Ceux qui me suivent depuis plusieurs années constateront que ma pratique photographique s’adapte à mes conditions de prise de vue…
Quand j’étais au bord du lac, je vous racontais mes balades photographiques. Je tamisais la lumière, à la recherche d’un paysage qui s’offrirait à moi. Le cliché était pensé, sa composition se voulait préparée et l’attente participait de la magie. Je trouvais l’apaisement dans des marches d’approches, parfois longues et vaines, mais toujours porteuses de l’espoir d’une lumière décisive. Ma photo était alors celle du temps, de celui qui passe et de celui qu’il fait.
Et puis, j’ai quitté le bord du lac et j’ai rejoint la ville, la grande. Mais je ne sais pas vivre sans la photographie.
Elle est l’expression de ma sensibilité, celle que je n’ai jamais vraiment su verbaliser spontanément de peur qu’elle me submerge ou que l’on s’en moque. Ma photographie dit, en une langue universelle, l’émotion que je n’ai jamais su exprimer. Avec elle, toute ma pudeur disparaît et je ne crains ni les sarcasmes, ni la honte. Elle est mon exhibitionnisme !
Aussi, lorsque j’ai rejoint la ville, j’ai continuer à pratiquer. De toutes les façons, je ne pouvais pas faire autrement. Je pouvais m’adonner à l’architecture mais cela n’est pas tout à fait pareil, en tout cas pour moi, et l’émotion est mise à distance. Le beau peut être là mais en revanche, il est difficile pour moi de transmettre une sensation avec de l’architecture.
Il m’a donc fallu affronter les autres, aller à leur devant et céder à l’appel de la rue. Je n’avais jusqu’à présent jamais réellement réussi à surpasser la gêne que cette pratique occasionnait chez moi. Pour moi réussir en street, c’était ou bien voler des moments à des inconnus, ou bien leur demander de les photographier au risque d’une alternative entre le refus ou la perte du naturel.
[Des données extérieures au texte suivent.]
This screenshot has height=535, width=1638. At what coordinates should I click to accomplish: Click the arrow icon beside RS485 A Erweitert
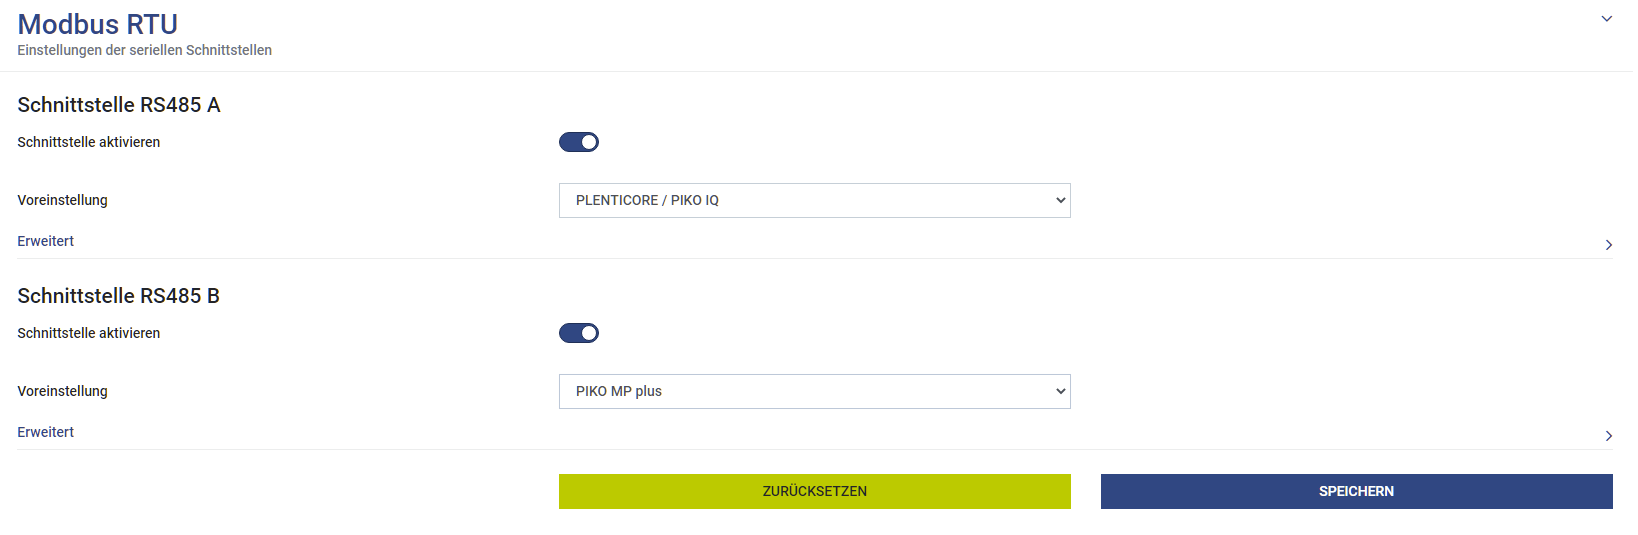click(x=1608, y=245)
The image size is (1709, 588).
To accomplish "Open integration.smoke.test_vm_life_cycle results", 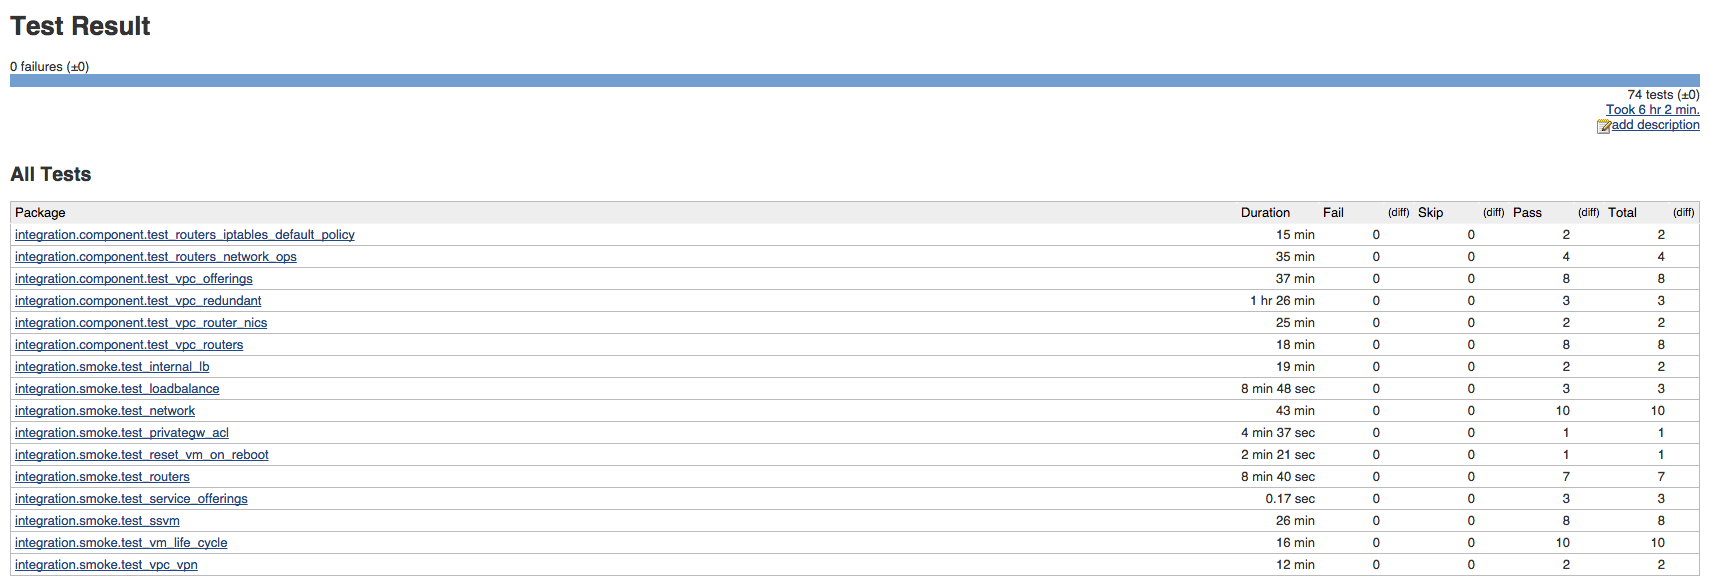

Je finis par comprendre qu’il me fallait disparaître, me rendre invisible, me fondre dans le néant et alors mes inconnus ne sauraient jamais qu’ils m’auront offert quelque chose. Il n’y aura ni vol ni refus. Juste l’instant que j’espère saisir au bon moment.
Ce qui m’était difficile est alors devenu un plaisir. Saisir ici ou là une expression, flâner dans la ville et laisser à nouveau la sensibilité prendre le pas.
Et s’il est bien un endroit où il est encore plus facile de passer inaperçu, c’est dans le métro. Plus personne n’ose se regarder, plus personne ne se voit, ils sont tous captivés par leur téléphone, à scroller sur Instagram, TikTok ou Snapchat…
Mais moi je les regarde. Je vais, je viens, je descends dans les entrailles de la terre, parfois je remonte à la surface mais toujours invisible à leurs yeux, je les capture.
L’être ou le néant, voilà le problème. Monter, descendre, aller, venir, tant fait l’homme qu’à la fin il disparaît.